Efficient Online Reinforcement Learning Fine-Tuning Need Not Retain Offline Data

arXiv.org Artificial Intelligence

The predominant paradigm for learning at scale today involves pre-training models on diverse prior data, and then fine-tuning them on narrower domain-specific data to specialize them to particular downstream tasks [7, 4, 9, 37, 55, 50, 59]. In the context of learning decision-making policies, this paradigm translates to pre-training on a large amount of previously collected static experience via offline reinforcement learning (RL), followed by fine-tuning these initializations via online RL efficiently. Generally, this fine-tuning is done by continuing training with the very same offline RL algorithm, e.g., pessimistic [28, 6] algorithms or algorithms that apply behavioral constraints [14, 27], on a mixture of offline data and autonomous online data, with minor modifications to the offline RL algorithm itself [33]. While this paradigm has led to promising results [27, 33], RL fine-tuning requires continued training on offline data for stability and performance ([56, 57]; Section 3), as opposed to the standard practice in machine learning.
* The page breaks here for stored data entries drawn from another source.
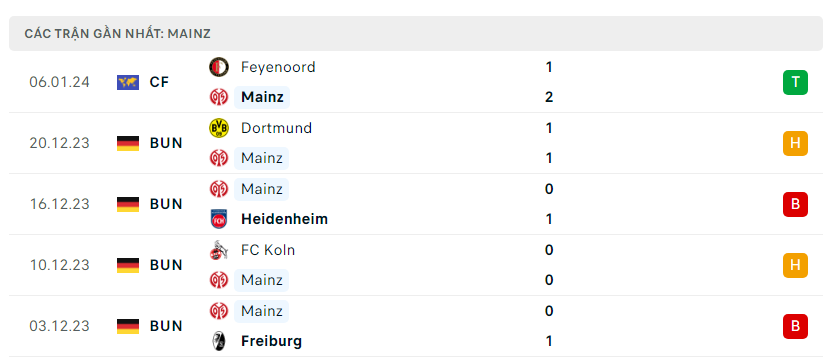The width and height of the screenshot is (828, 361).
Task: Click the Feyenoord club crest icon
Action: tap(219, 67)
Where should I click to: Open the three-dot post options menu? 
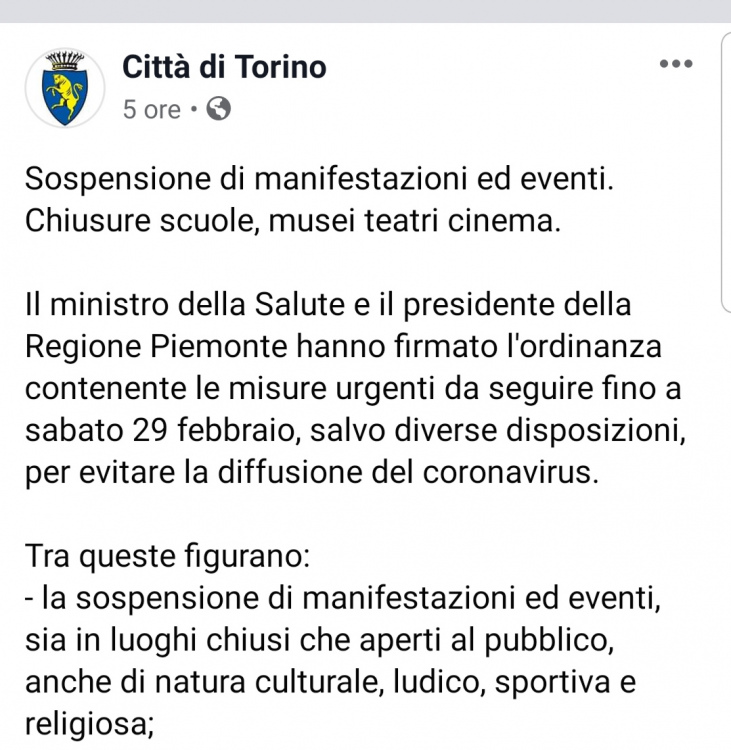coord(676,64)
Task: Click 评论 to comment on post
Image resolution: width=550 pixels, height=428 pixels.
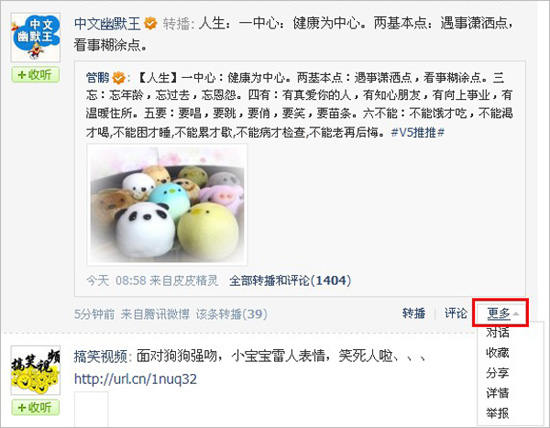Action: (x=456, y=313)
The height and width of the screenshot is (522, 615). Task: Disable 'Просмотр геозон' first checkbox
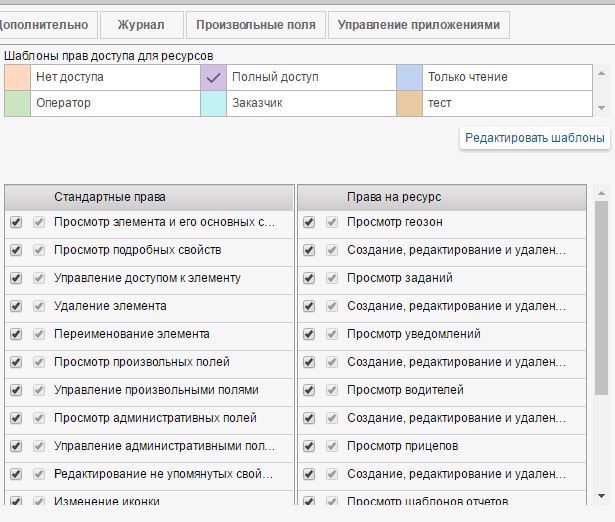[309, 222]
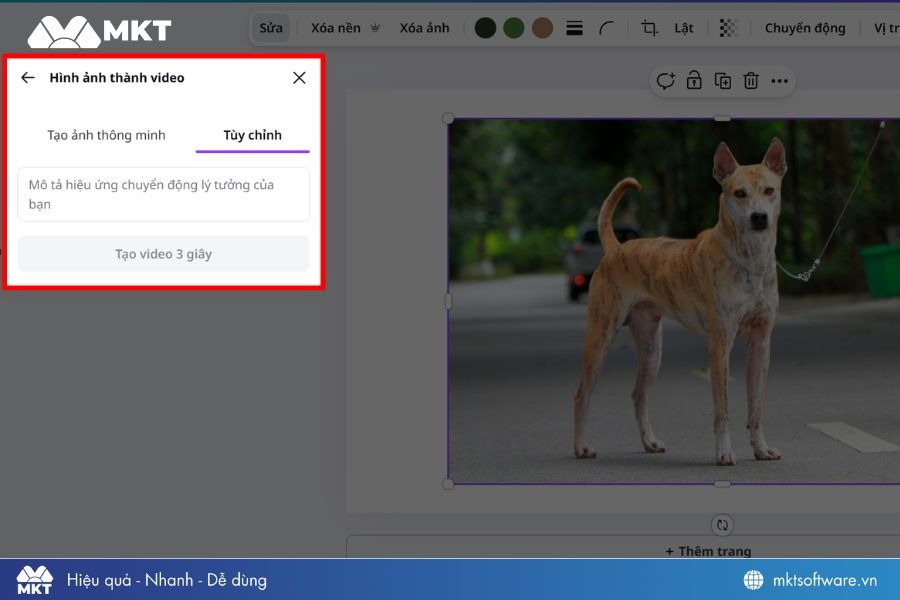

Retaining offline data is problematic for several reasons. First, as offline datasets grow in size and diversity, continued online training on offline data becomes inefficient and expensive, and such computation requirements may even deter practitioners from using online RL for fine-tuning. Second, the need for retaining offline data perhaps defeats the point of offline RL pre-training altogether: recent results [47], corroborated by our experiments in Section 3, indicate that current fine-tuning approaches are not able to make good use of several strong offline RL value and/or policy initializations, as shown by the superior performance of running online RL from scratch with offline data put in the replay buffer [3]. These problems put the efficacy of current RL fine-tuning approaches into question. In this paper, we aim to understand and address the aforementioned shortcomings of current online finetuning methods and build an online RL approach that does not retain offline data.